A: What we've said to Wall Street is we want to add television stations in the top 30 markets. We would like to expand our national footprint, and we would like to double up in markets where we can, so we can compete better with Viacom, Fox (FOX), GE-NBC(GE), and Disney-ABC (GE).

Q: Is Tribune interested in seeking TV stations in other markets where it already has newspapers, such as Orlando, Baltimore, and West Palm Beach?

A: We think cross-ownership adds value, but it all depends on the individual properties in those markets. There are additional benefits in aggregating audience share -- in this case, across media -- that you can bring to the table. But we're competing with a consolidated cable industry and a consolidated radio industry. What companies are trying to do is to reaggregate audience share.

Q: In markets where Tribune already has a TV station, would it be interested in buying another TV station to form a duopoly? Any "triopoly" possibilities?
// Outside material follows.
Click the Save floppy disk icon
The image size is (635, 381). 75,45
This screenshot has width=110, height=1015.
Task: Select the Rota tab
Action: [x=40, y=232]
A: We would be interested in doubling up. As for triopolies, we haven't seen the FCC documents, so we don't know. We're only reading the same kinds of things you are regarding triopolies.

Q: In Hartford, Tribune owns The Hartford Courant and TV stations WTIC-Fox and WTXX-WB. Would you hang onto all those?

A: Hartford is an interesting market -- right between New York and Boston. It's the Hartford-New Haven market really. There's a lot of competition in Hartford, and we would want to hold onto all three properties -- the two TV stations and the newspaper.

Newspapers are not competing with [just] other newspapers. They're competing with all media. Anything we can do to cross-promote and cross-sell advertising or share content should enable us to compete better, and the consumer will be served better.

Q: Will the rule changes tilt you toward more TV or more newspapers?

A: It just gives us more flexibility in what we're able to do, within the strategy we've already laid out. There will probably be more television opportunities that come our way, but we're still interested in major-market newspapers where we can make sense of the purchase prices.

Q: Would you expect to see a rush of deals?

A: I don't think so. This will play out over time. Cable consolidated because there were lots and lots of small operators. Radio consolidated for the same reason. It wasn't a good business until it could be consolidated.

Q: How about your ability to buy?

A: We've got excellent debt capacity and a strong bond rating. We've got a multiple of debt-to-cash-flow-ratio that's very strong.